• Task prompt
Reproduce word for word the lines of the records below, from the line containing "Task: Click the" through the end of the records. Leave the pictures out.

============

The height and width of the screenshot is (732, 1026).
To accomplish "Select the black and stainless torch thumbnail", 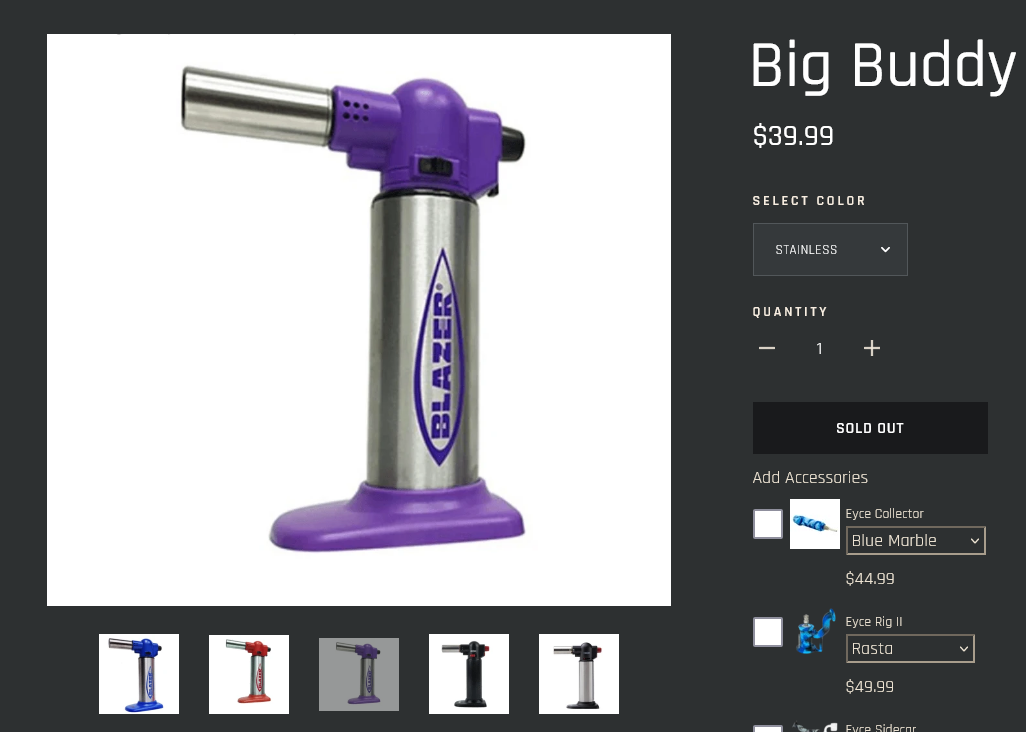I will click(x=578, y=674).
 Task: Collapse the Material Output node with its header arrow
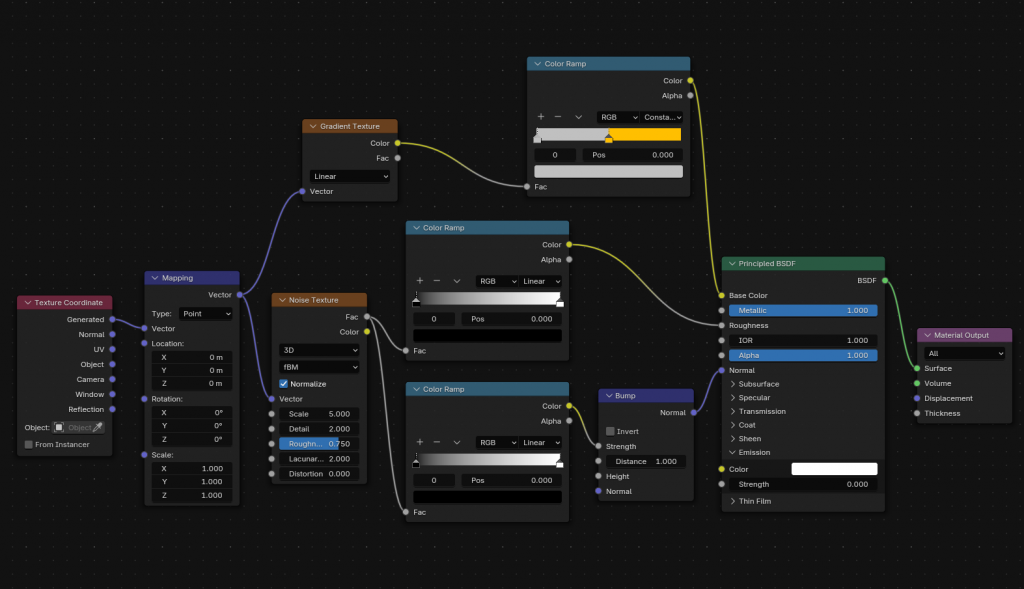tap(925, 335)
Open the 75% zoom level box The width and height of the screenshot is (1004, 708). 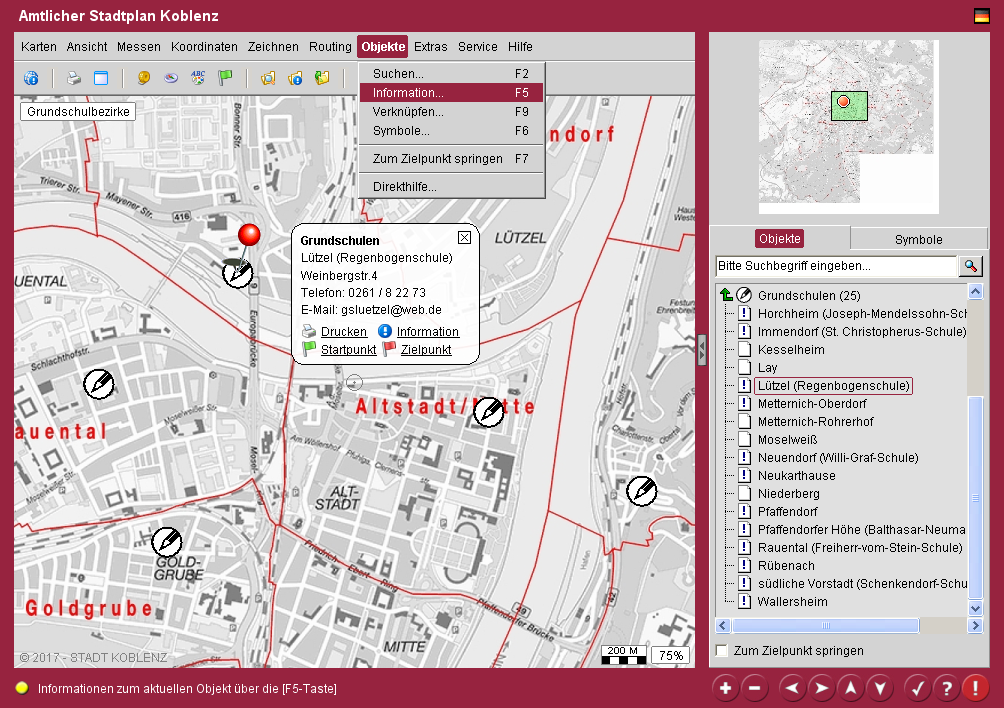click(670, 656)
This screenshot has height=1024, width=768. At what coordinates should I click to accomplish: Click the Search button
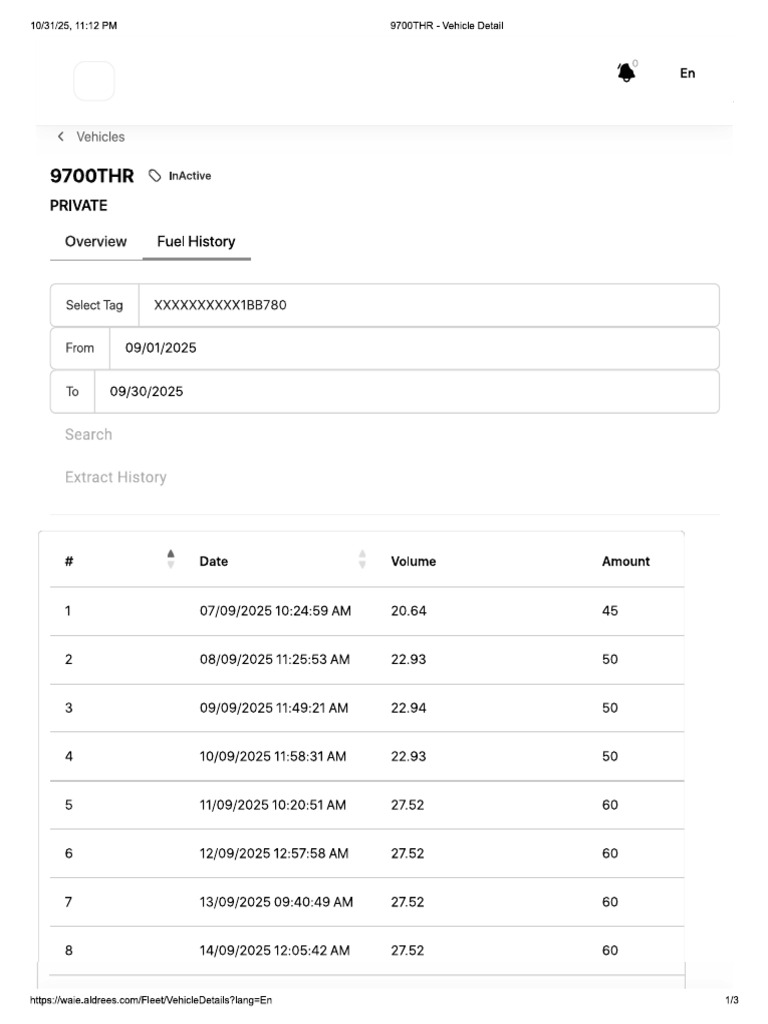[88, 435]
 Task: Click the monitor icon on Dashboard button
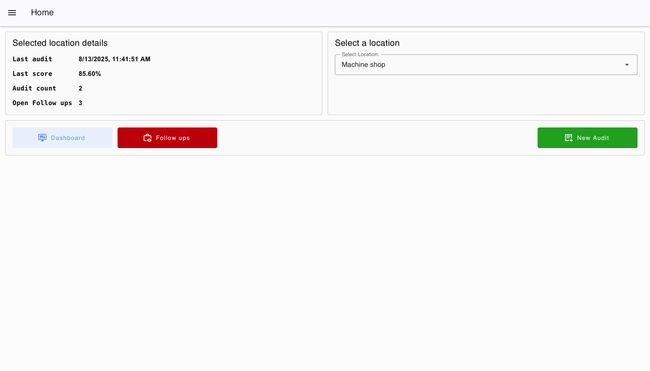point(42,138)
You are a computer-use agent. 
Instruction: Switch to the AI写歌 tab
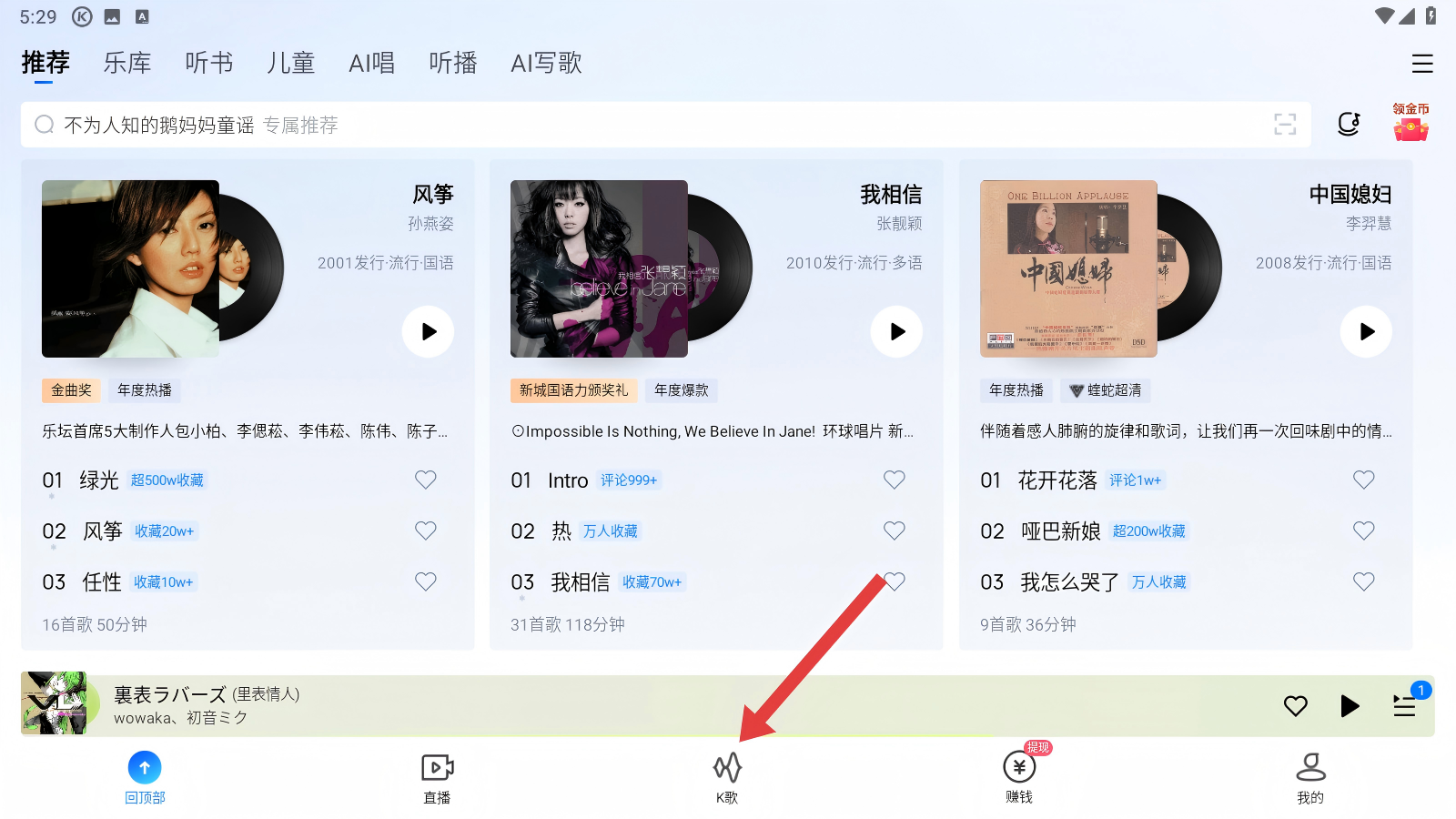[x=546, y=63]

============

• Answer in full
 Task: Click the monitor icon on Dashboard button
point(42,138)
You are a computer-use agent. 
Instruction: Switch to the AI写歌 tab
[x=546, y=63]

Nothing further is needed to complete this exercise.